Earlier this week, the company triggered a recall of one of its most popular anti-depressants, Seroxhat after the US Food and Drugs Agency found in October last year that the drug, which is manufactured in Cork, was contaminated by product from a waste tank.
In the letter to GlaxoSmithKline which prompted this week’s recall, the FDA also warned that GlaxoSmithKline’s inhouse quality tests in September and October 2011 had revealed “large peaks” of one contaminant and “small but detectable levels of at least 10 other contaminants” in their drugs.
“These unexpected peaks should have indicated to your firm that the tank had been contaminated with pharmaceutical waste.
“Instead, your laboratory personnel ignored these unexpected peaks and conducted no investigation into what gave rise to them. As a result, your firm did not notice the tank contamination until a third sample from the tank was tested in January 2012,” the FDA wrote.
According to the FDA, Glaxo defended its failure to “notice” the peak on the grounds it had “no reason to expect contamination”.
In a letter to the company dated March 18, the FDA official wrote: “Your response does not address why the analyst did not notice the numerous other detected contaminants in the chromatogram, nor did it address why a second reviewer did not notice the unexpected peaks in the chromatograms”.

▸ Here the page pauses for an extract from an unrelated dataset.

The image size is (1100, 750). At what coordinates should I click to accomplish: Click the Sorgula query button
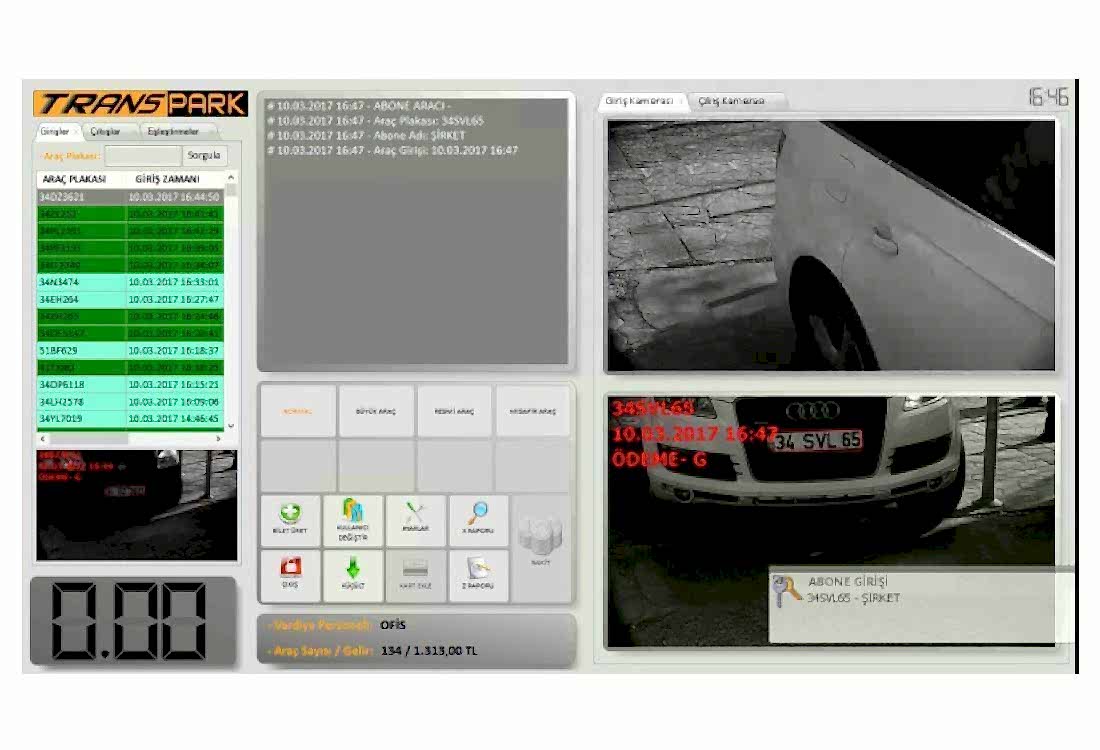click(x=204, y=155)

GlaxoSmithKline Ireland has said it is only at the beginning of an investigation into the series of problems that led to it receiving its first ever letter of warning from the FDA.
The FDA inspection found the ingredients used to make Seroxhat were not being handled in a way that could be described as good manufacturing practice and had been contaminated.

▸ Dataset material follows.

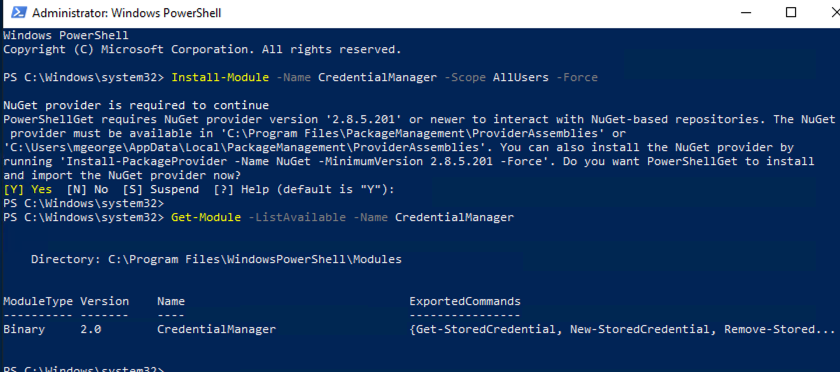Click the [S] Suspend prompt option
The image size is (840, 372).
(x=160, y=190)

The FDA said some batches of the drug were later shipped, and GSK did not notify its customers about the lapse.
When asked if they had remedied the queries raised by the FDA, Glaxo said they were still trying to take in the contents of the letter.
“We are still digesting the concerns raised, we only received the document last week and we are now focused on understanding their concerns. All corrections will take place once we fully understand their concerns. We’ll have to complete a site investigation.”
The FDA investigators also raised concern about the suitability of the equipment used to manufacture drugs at the Cork plant.
The company has until April 9 to respond to the letter, outlining in detail the actions it proposes to correct the issue.